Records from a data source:
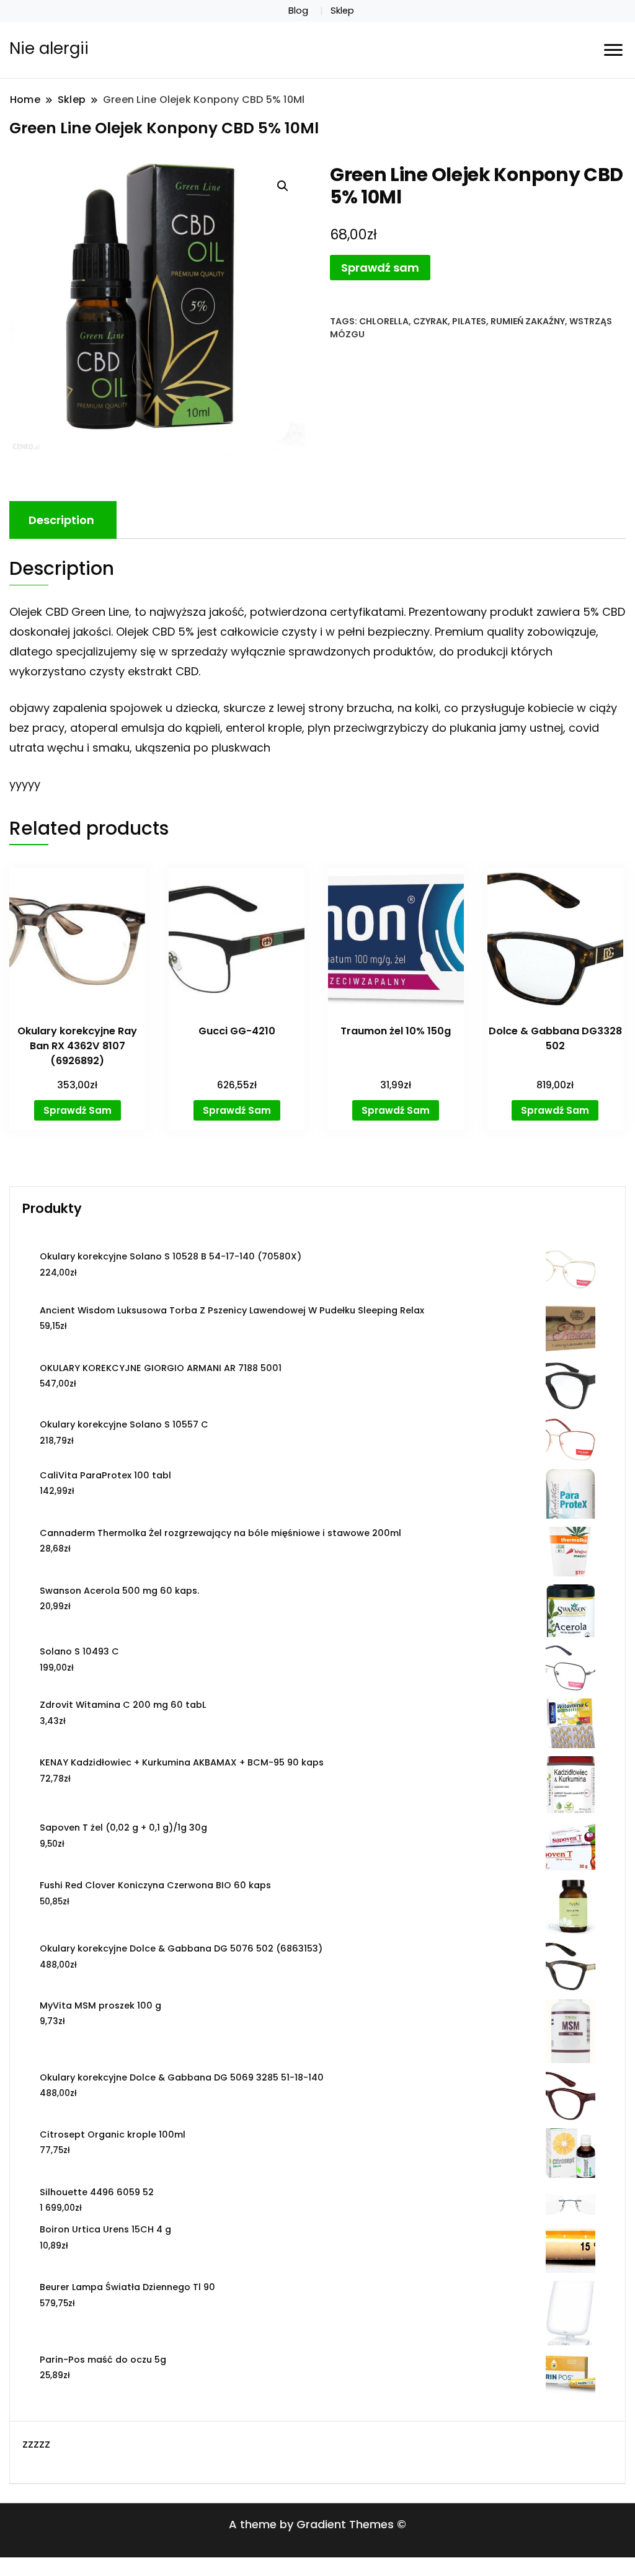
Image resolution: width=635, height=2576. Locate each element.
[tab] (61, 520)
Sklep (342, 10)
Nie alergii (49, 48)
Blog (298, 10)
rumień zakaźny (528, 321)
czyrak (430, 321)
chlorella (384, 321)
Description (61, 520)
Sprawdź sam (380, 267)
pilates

▸ Task directions
Only the lines from the one containing "[tab] (61, 520)" through the last line above belong in your answer. Retype them exactly.

▸ Output for this task
[tab] (61, 520)
Sklep (342, 10)
Nie alergii (49, 48)
Blog (298, 10)
rumień zakaźny (528, 321)
czyrak (430, 321)
chlorella (384, 321)
Description (61, 520)
Sprawdź sam (380, 267)
pilates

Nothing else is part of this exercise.